** start DATA SUPPLIED **
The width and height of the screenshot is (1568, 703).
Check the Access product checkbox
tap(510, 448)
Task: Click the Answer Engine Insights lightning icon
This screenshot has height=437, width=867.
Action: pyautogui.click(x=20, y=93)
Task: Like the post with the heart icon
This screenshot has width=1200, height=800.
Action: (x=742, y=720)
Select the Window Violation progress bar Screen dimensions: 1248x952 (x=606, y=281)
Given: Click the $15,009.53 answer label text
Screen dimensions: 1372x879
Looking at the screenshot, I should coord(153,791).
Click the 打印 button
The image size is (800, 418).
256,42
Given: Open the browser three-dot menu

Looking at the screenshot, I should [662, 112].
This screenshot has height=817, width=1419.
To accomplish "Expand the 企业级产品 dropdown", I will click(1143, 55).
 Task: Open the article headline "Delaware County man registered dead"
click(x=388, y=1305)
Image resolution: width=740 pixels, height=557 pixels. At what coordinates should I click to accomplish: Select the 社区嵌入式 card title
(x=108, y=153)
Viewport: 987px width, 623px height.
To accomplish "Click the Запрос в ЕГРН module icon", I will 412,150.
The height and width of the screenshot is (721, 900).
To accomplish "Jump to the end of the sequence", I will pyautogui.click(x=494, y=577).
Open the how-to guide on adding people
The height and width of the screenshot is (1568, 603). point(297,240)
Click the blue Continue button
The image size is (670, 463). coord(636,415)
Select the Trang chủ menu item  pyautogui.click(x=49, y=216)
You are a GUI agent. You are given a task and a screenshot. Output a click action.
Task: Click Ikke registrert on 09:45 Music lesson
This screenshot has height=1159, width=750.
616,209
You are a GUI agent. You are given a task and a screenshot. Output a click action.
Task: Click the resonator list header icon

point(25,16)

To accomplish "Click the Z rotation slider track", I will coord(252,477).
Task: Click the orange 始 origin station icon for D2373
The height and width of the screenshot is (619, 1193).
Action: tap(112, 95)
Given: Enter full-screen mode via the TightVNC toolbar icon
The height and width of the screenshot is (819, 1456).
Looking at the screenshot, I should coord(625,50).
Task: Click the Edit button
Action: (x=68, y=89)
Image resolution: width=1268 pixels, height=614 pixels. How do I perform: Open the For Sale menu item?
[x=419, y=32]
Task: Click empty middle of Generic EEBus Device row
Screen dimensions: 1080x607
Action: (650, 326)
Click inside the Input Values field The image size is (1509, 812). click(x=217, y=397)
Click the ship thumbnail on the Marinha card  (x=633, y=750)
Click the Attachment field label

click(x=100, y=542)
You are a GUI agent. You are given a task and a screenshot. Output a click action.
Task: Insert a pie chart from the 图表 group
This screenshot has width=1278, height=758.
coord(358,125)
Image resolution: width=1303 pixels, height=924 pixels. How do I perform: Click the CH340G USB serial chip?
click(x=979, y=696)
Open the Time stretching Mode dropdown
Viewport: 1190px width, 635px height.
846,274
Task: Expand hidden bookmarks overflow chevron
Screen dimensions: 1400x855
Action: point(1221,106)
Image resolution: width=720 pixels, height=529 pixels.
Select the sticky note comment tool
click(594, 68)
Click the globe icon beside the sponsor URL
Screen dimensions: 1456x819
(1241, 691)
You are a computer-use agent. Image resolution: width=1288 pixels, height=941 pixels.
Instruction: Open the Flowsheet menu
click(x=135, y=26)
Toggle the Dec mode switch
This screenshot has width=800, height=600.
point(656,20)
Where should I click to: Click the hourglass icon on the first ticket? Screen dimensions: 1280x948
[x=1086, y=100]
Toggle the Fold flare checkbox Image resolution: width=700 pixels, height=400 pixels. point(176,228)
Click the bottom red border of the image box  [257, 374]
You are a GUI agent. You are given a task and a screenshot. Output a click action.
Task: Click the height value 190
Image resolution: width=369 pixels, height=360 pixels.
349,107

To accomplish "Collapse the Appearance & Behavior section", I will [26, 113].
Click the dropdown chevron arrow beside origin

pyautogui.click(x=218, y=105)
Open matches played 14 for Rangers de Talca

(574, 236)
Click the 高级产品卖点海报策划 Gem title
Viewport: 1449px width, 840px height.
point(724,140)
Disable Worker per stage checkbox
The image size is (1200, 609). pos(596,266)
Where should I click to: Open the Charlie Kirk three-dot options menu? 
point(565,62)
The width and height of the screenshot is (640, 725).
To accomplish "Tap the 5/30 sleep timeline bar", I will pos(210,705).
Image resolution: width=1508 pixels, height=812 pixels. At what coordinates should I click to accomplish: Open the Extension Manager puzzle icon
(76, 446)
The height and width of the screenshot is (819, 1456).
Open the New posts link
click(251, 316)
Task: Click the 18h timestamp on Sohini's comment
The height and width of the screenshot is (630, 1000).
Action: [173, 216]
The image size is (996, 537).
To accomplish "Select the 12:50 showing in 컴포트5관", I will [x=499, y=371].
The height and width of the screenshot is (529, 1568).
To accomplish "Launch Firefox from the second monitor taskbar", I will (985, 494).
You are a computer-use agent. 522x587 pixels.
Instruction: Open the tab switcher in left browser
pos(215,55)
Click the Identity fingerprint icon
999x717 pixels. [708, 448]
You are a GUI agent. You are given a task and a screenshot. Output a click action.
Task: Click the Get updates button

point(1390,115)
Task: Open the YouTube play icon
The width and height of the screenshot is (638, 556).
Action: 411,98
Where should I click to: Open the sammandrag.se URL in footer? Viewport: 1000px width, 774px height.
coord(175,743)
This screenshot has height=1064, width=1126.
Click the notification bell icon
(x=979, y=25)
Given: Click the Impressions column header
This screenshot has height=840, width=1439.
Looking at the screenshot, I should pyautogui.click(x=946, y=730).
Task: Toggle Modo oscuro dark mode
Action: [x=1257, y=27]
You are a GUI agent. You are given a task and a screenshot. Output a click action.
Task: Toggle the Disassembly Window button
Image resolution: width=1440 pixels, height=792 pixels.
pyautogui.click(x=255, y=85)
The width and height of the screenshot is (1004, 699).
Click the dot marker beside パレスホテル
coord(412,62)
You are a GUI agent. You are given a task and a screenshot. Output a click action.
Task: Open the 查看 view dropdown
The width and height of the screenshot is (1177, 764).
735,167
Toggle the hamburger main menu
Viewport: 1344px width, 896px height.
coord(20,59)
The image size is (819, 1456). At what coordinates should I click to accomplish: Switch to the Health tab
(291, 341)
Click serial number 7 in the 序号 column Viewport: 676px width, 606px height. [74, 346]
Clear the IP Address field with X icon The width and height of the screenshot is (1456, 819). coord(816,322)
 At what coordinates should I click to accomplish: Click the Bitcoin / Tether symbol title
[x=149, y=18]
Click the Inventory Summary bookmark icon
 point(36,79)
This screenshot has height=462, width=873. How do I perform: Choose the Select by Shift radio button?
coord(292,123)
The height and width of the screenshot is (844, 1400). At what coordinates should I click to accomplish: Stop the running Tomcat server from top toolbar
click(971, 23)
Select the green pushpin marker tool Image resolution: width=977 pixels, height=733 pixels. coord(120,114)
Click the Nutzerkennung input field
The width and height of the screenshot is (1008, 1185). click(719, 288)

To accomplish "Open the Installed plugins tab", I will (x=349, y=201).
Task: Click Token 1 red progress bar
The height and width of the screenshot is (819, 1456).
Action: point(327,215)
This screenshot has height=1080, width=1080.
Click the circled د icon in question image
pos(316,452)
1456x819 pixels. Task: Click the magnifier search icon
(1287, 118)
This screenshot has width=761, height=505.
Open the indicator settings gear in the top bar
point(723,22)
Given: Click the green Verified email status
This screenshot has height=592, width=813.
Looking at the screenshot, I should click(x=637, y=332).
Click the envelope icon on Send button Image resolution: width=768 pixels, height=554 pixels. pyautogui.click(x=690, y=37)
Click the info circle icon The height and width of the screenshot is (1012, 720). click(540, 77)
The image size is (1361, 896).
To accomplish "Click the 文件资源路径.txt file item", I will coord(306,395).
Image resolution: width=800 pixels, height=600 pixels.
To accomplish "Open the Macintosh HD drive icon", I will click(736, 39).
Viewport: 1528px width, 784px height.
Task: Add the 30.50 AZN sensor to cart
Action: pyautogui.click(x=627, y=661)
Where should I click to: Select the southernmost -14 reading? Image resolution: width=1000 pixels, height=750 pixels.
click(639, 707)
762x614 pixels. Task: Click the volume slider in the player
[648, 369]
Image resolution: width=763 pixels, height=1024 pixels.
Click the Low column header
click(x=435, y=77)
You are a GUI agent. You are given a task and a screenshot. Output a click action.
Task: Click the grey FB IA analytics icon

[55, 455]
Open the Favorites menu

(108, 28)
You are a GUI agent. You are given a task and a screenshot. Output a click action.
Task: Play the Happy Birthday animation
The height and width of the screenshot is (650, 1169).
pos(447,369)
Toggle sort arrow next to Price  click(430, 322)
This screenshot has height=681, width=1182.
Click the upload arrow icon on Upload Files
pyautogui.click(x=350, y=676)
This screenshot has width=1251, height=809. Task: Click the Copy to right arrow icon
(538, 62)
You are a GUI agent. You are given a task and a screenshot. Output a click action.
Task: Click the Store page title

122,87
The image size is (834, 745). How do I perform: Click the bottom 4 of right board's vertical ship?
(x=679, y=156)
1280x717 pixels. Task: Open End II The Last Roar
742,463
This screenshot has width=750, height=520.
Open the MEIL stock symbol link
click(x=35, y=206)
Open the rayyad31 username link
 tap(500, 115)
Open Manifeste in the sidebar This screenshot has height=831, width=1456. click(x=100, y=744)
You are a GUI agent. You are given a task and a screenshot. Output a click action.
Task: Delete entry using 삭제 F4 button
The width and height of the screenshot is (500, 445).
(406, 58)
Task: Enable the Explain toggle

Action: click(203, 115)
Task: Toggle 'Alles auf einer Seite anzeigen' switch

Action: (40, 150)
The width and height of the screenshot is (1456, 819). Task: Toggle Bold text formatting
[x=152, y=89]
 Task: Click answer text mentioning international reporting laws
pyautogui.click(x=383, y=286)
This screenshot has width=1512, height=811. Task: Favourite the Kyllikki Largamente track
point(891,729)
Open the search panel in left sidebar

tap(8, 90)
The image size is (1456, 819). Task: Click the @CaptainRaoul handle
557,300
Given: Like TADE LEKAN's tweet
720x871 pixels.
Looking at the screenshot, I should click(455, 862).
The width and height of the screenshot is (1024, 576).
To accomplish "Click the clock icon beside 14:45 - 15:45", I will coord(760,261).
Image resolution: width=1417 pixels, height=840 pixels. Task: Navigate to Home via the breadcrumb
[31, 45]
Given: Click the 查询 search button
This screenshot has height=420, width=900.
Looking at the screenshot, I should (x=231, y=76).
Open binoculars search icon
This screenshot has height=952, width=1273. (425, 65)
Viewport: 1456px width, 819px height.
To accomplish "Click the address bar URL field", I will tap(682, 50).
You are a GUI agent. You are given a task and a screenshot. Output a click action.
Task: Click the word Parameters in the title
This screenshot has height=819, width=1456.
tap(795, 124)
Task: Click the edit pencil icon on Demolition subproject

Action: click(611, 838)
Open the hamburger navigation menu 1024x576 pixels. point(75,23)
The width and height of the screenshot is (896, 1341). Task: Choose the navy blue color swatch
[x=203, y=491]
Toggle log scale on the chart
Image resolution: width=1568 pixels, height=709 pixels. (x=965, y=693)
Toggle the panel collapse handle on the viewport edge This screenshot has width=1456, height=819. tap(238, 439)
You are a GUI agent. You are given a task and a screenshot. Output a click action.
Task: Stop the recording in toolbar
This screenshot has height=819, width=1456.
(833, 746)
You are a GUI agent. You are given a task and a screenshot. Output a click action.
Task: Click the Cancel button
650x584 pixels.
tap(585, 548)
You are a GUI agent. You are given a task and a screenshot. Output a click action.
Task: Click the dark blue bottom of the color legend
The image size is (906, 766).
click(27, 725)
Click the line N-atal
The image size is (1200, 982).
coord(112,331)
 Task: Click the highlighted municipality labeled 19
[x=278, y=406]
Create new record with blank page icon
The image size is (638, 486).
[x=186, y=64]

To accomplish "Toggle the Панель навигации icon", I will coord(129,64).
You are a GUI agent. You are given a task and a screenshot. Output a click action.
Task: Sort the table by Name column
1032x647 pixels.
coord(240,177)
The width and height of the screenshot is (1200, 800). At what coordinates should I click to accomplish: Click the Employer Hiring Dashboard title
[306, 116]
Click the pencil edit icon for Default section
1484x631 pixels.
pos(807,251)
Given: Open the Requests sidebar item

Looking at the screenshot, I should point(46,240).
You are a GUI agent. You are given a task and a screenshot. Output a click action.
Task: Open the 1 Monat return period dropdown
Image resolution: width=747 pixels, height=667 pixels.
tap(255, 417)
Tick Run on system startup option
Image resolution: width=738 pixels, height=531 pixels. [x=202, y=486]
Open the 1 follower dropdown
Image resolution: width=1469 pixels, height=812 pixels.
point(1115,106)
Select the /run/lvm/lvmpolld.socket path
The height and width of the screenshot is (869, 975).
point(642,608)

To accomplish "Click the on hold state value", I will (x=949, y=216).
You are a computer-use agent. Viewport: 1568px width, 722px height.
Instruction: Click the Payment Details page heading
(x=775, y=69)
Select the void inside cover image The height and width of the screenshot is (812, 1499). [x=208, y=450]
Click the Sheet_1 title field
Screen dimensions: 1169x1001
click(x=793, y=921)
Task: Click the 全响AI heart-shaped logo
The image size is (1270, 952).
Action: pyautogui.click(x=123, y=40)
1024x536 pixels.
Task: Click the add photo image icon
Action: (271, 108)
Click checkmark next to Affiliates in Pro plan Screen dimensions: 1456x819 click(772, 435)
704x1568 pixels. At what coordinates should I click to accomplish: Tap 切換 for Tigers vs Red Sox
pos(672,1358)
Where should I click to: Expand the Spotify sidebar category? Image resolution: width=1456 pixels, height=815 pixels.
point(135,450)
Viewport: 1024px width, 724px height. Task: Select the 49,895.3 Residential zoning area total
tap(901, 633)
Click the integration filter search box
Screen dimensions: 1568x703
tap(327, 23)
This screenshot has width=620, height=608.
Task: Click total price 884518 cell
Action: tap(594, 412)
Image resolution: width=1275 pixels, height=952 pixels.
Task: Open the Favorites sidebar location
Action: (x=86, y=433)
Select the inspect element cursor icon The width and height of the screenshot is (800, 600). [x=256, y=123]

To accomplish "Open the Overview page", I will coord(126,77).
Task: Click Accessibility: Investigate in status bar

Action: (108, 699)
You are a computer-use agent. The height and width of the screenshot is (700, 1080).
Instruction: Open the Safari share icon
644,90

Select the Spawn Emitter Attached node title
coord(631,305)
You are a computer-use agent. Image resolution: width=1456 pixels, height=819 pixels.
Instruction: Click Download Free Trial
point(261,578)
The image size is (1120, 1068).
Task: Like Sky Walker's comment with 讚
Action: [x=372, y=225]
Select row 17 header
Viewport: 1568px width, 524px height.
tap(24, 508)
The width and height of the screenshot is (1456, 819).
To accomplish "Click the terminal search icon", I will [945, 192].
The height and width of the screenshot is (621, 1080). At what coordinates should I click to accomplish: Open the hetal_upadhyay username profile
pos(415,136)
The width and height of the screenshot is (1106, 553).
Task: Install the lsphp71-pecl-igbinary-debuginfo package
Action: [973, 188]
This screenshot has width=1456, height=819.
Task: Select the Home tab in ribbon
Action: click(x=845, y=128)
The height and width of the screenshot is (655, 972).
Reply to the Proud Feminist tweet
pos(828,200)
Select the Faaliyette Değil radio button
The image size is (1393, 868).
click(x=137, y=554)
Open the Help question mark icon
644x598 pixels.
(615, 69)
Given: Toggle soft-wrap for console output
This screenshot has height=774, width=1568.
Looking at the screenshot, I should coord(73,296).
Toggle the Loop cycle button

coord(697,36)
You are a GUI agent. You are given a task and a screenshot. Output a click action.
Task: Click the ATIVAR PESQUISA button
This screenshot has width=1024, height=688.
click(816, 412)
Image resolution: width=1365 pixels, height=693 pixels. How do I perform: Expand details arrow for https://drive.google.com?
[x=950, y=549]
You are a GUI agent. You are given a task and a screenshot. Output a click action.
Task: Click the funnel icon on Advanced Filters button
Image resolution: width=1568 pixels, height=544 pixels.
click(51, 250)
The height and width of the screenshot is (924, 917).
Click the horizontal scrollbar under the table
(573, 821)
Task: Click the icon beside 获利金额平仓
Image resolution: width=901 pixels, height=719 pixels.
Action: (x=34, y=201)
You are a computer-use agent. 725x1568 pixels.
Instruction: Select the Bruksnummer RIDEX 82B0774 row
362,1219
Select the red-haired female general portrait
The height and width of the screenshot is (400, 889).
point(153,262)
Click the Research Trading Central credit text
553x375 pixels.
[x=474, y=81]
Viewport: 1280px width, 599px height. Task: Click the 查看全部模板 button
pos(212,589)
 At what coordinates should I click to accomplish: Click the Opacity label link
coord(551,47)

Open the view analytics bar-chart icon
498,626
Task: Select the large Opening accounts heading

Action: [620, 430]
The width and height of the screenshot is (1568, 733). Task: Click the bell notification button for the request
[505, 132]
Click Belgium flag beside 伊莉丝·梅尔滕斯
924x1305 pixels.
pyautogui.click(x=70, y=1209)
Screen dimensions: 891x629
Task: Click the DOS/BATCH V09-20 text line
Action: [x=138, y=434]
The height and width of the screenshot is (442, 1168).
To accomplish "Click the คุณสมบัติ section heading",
** end DATA SUPPLIED **
STATED TASK ->
In the data, from the first line up to and including the line with "I will 412,150.", switch "Screen dimensions" to "Display size" and leave everything else unchanged. Give only those lines.

WRITTEN SOLUTION ->
The width and height of the screenshot is (1568, 703).
Check the Access product checkbox
tap(510, 448)
Task: Click the Answer Engine Insights lightning icon
This screenshot has height=437, width=867.
Action: pyautogui.click(x=20, y=93)
Task: Like the post with the heart icon
This screenshot has width=1200, height=800.
Action: (x=742, y=720)
Select the Window Violation progress bar Display size: 1248x952 (x=606, y=281)
Given: Click the $15,009.53 answer label text
Display size: 1372x879
Looking at the screenshot, I should coord(153,791).
Click the 打印 button
The image size is (800, 418).
256,42
Given: Open the browser three-dot menu

Looking at the screenshot, I should [662, 112].
This screenshot has height=817, width=1419.
To accomplish "Expand the 企业级产品 dropdown", I will click(1143, 55).
 Task: Open the article headline "Delaware County man registered dead"
click(x=388, y=1305)
Image resolution: width=740 pixels, height=557 pixels. At what coordinates should I click to accomplish: Select the 社区嵌入式 card title
(x=108, y=153)
Viewport: 987px width, 623px height.
To accomplish "Click the Запрос в ЕГРН module icon", I will 412,150.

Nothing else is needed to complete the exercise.